Non possono passare inosservati i potenziali danni a Comuni, Asl ed enti pubblici. Dal punto di vista politico, per cosa passa il rafforzamento delle misure per la protezione dei dati?

"Serve continuare con gli investimenti diretti nella P.A. e potenziare le infrastrutture critiche: la strada è già tracciata nell'ambito dell'Agenda Digitale 2026. E serve poi investire molto in formazione. Il fattore umano risulta infatti troppo spesso l'anello debole della catena, come evidenziano alcuni casi emblematici che hanno fatto più clamore, e più danni, nel recente passato".

E sarebbe necessario valorizzare l'apporto delle aziende cyber italiane nel settore della Difesa.

"Certamente. Il settore della Difesa italiano può vantare avanguardie in materia di cybersicurezza. Anche questo è Made in Italy che vogliamo tutelare e promuovere. E poi, valorizzare il loro apporto significa anche invertire una rotta che troppo spesso ha visto i nostri migliori talenti fuggire all'estero".

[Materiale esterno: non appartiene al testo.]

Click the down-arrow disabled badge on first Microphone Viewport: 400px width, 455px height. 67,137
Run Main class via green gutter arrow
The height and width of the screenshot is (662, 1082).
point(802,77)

In tal senso potrebbero essere importanti le risorse del Pnrr?

"Certamente: il Piano nazionale di ripresa e resilienza destina 623 milioni di euro in presidi e competenze di cybersecurity nella PA, in ricerca e nella creazione di partenariati su temi innovativi tra cui la sicurezza informatica.

Si tratta di opportunità importanti, da mettere a fattor comune per promuovere una maggior sicurezza informatica delle persone e delle imprese italiane, col fine di tutelare quello che è l'interesse della nostra Nazione".